Хабермас молчаливо признает то же самое, когда говорит, что конституционный патриотизм представляет собой способ разместить универсалистские принципы «в контексте истории какой-либо нации граждан»[64]. Из этого утверждения явствует, что аудитория, к которой обращены аргументы о данном средоточии политической лояльности, – это не какая-то беспорядочная совокупность индивидов, объединенных одной только верностью совместным принципам, но дополитическое сообщество со своим собственным культурным «горизонтом» совместных воспоминаний и исторического опыта. Только существование таких культурных горизонтов и превращает конкретное собрание индивидов, а именно немцев, в аудиторию, которой адресуются аргументы Хабермаса об интерпретации немецкой политической истории[65].

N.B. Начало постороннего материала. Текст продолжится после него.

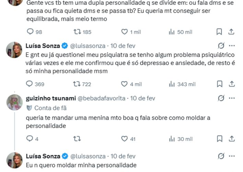Click guizinho tsunami's avatar picture
Screen dimensions: 243x172
click(15, 102)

Вне этих культурных горизонтов горячий призыв Хабермаса к конституционно сфокусированному патриотизму, в общем-то, не имеет большого смысла[66]. Именно оттого, что у немцев есть общие страшные воспоминания о расистском и милитаристском насилии, им есть смысл цепляться за Основной Закон послевоенной конституции как их самое ценное историческое наследство. Лучше всего аргументация Хабермаса работает в рамках напряженных попыток истолковать ту значимость, какую наследство совместных воспоминаний имеет в конкретном сообществе. Но как таковая она предполагает существование того самого дополитического сообщества, которое Хабермас, как и большинство защитников гражданской трактовки нации, отвергает во имя сообщества, основанного на рациональном согласии и политическом принципе[67].
Существование такого сообщества – это допущение, молчаливо, но, как правило, без исследования принимаемое в контрактном и неокантианском изводах политической теории, к которым Хабермас, как и многие современные либералы, относится с особым благоволением. Аргументы теории общественного договора служат легитимации – через фактическое или подразумеваемое согласие – других способов упорядочения социальных и политических отношений внутри заранее определенной группы индивидов. Ведь эти аргументы предполагают, что у индивидов, совещающихся друг с другом о справедливости и общественном договоре, имеются достаточные основания внимать предложениям и решениям друг друга, а не еще каких-нибудь индивидов вне этой группы. Поскольку вся суть этих теорий состоит в определении надлежащего порядка внутри данной группы индивидов, в большинстве споров о значении либерально-демократических принципов это допущение о дополитическом сообществе можно благополучно выпустить из виду. Только в ситуациях, когда границы таких групп оказываются под сомнением (как при рассмотрении возможности воссоединения Германии), допущение о дополитической лояльности сообществу как раз таки и выходит на свет.